EXTRAIT FOURNI:

Face à cela, la réponse ne peut pas être uniquement répressive. Il faut comprendre avant de punir. Éduquer avant d'exclure. Et surtout, donner aux forces de l’ordre les outils pour lire ces nouvelles mécaniques. Le terrain change : les gendarmes doivent changer avec lui, sans perdre leurs valeurs.
Vous parlez souvent de résilience et de quête de sens. Comment ces concepts se sont-ils intégrés dans votre propre processus de réinsertion et de réhabilitation après vos évasions?
La résilience n’a jamais été, pour moi, un mot à la mode. C’était une nécessité. Un réflexe de survie. J’ai encaissé les coups, les trahisons, les enfermements, les humiliations… et à chaque fois, j’ai cherché un point d’appui pour ne pas sombrer.
Mais la vraie transformation est venue le jour où j’ai compris que résister ne suffisait plus. Il fallait donner un sens à tout ça. Que chaque épreuve puisse devenir une leçon. Chaque chute, une pierre pour bâtir autre chose.
Ma reconstruction n’a pas été un programme. Elle a été un apprentissage, long et exigeant, du métier de vivre en société. J’ai étudié en prison, décroché mon bac, plusieurs licences, j’ai créé des écoles pour d’autres détenus, tout en continuant à chercher : Qui suis-je, si je ne suis plus ce hors-la-loi que j’ai été ?
La résilience, c’est ce qui m’a permis de me redresser. Mais la quête de sens, c’est ce qui m’a permis de tenir debout. Et aujourd’hui, si je parle devant les forces de l’ordre, les institutions, les entreprises, c’est parce que j’ai compris que mon parcours ne devait pas rester un souvenir, mais devenir un outil.
Je ne cherche ni la rédemption, ni les excuses. Je cherche à transmettre ce que j’ai appris à la dure. Parce que si on ne transforme pas ses cicatrices en expérience, elles finissent toujours par rouvrir.
En tant qu'ancien criminel devenu conférencier, pensez-vous que votre passé vous donne un avantage unique pour sensibiliser à la banalisation de la violence et de l'agression dans notre société?

INFORMATIONS ENREGISTRÉES:
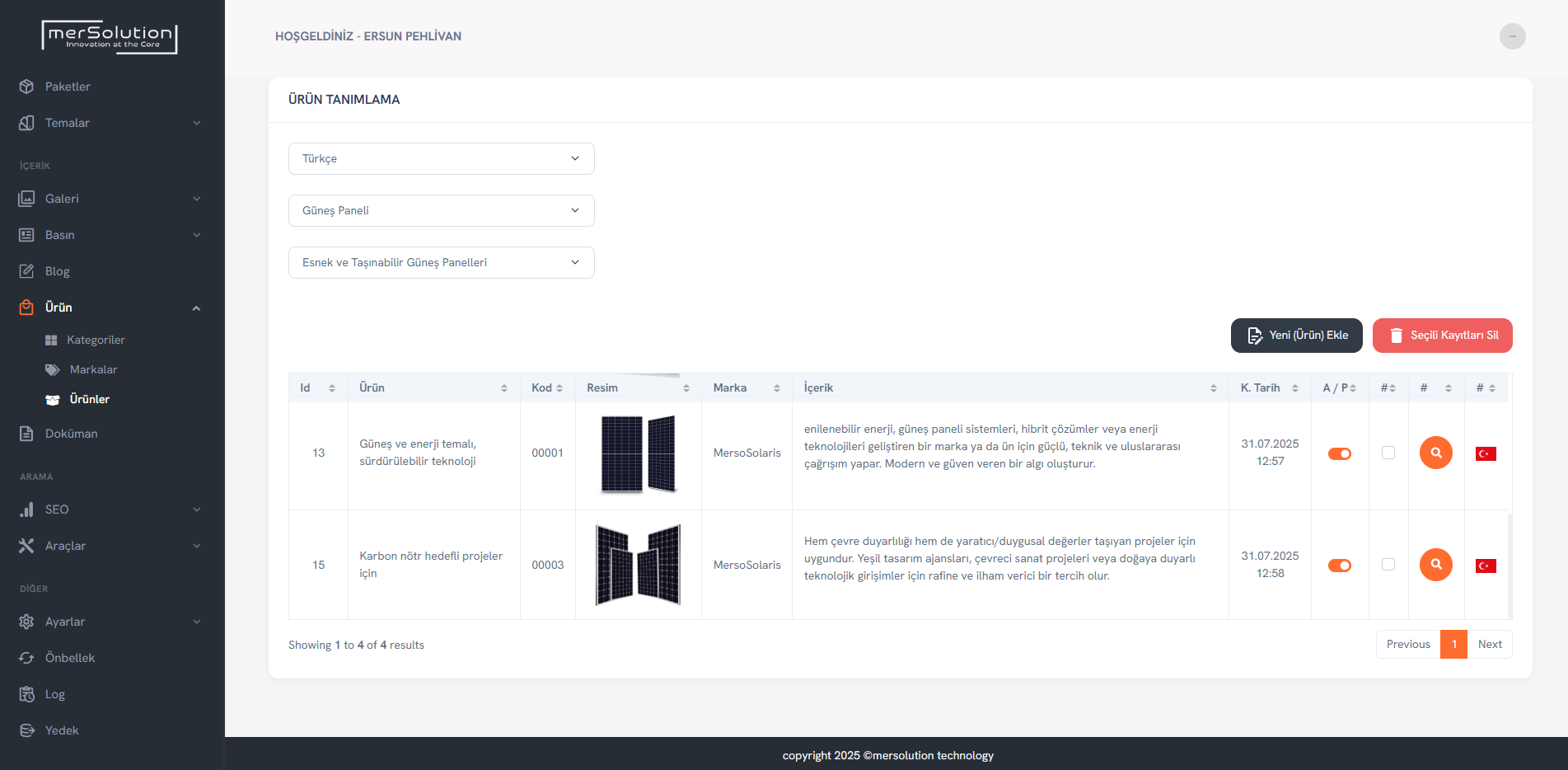Check the selection box for product 13
This screenshot has height=770, width=1568.
(x=1388, y=453)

PROBLÈMES À RÉSOUDRE:
a: Dans l'extrait, que trouve-t-on sur ces trois points ?
(i) Qu'a décroché la personne interrogée en étudiant en prison ?
(ii) Qu'a-t-elle créé pour d'autres détenus ?
(iii) Devant qui dit-elle parler aujourd'hui ?
b: Ces affirmations concordent-elles avec l'extrait ? Répondez par oui ou non, en citant les mots décisifs.
(i) La personne interrogée dit chercher la rédemption.
(ii) La réponse ne doit pas être uniquement répressive.
(iii) La reconstruction de la personne interrogée est présentée comme un programme.
c: Comment traduire en anglais cette phrase de l'extrait : « La résilience, c’est ce qui m’a permis de me redresser. » ?

RÉPONSES FOURNIES:
a:
(i) Son bac et plusieurs licences.
(ii) Des écoles.
(iii) Devant les forces de l'ordre, les institutions et les entreprises.

b:
(i) Non : « Je ne cherche ni la rédemption, ni les excuses. »
(ii) Oui : « la réponse ne peut pas être uniquement répressive »
(iii) Non : « Ma reconstruction n’a pas été un programme. »

c: Resilience is what allowed me to get back on my feet.